It’s almost impossible to overstate the impact Jesse Boot has had on Nottingham.
His father John ran a herbalist and drug-dispensing business based in Hockley which Jesse eventually took over and transformed into the multinational pharmaceutical business Boots The Chemist.
The Nottingham University grounds and Highfields park are probably his most well-known tangible gifts to the city, but employees of bygone Boots enjoyed many more. On the city side of Trent Bridge in 1919, he established an employee’s social club above the rather functionally-named Boots Store number 2. Over the decades the social club grew in popularity, and by 1979 the building was used solely as a social club. Nowadays, we all get to visit the site of this wonderful building. Castle Rock Brewery took over the site last year, and opened it as The Embankment.
The structure itself is an utter delight, and caught my eye long before I knew histories could be uncovered in books, and even longer before internet research ever existed. It’s a celebration of bay windows and timber beams with an audacious turret on its north-eastern corner. Forest and NCCC fans walking from the city or The Meadows to their particular sporting temple will doubtless have looked upon it many a time, and , I’m certain, been intrigued by it.
The architect of the building was A.N. Bromley, no stranger to eye-catching designs. He is also responsible for the former Boots store in the city centre. It’s on the corner of High Street and Pelham Street, adorned with cherubs, strange fish and scowling grotesques. This one was the first store in the city centre to feature electric lights, allowing Boots to tempt shoppers with their wares on dark winter evenings.

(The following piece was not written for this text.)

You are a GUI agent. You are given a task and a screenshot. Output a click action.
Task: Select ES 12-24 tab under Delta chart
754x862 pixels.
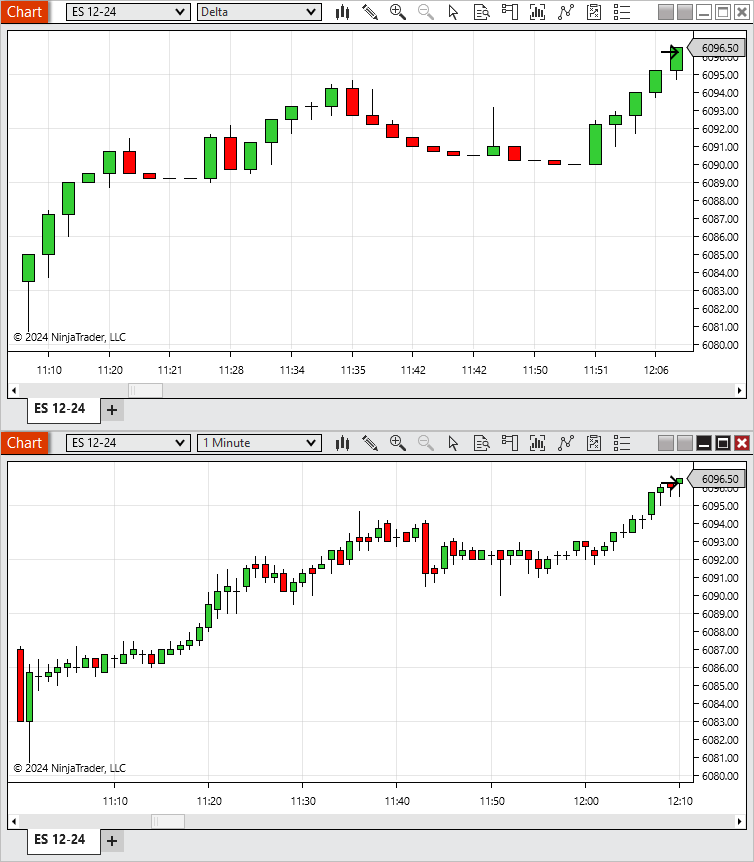coord(59,409)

Castle Rock have done a superb job of reflecting and preserving the site’s history at The Embankment. The section that previously housed Boots Store number 2 is now The Dispensary, where you can sample real ale and craft beer. The original social club is the Lord Trent Room (Jesse Boot was made Lord Trent in 1929) whilst his old office is now a wood-lined gallery with a view down to the main bar. Much of the building’s exterior is original, and has been cleaned and restored magnificently. The Embankment’s closer to the city centre than you might imagine, and well worth visiting. Much has been made of the city’s architectural losses over the decades, so it only feels right to support a venture where the past is honoured so brilliantly.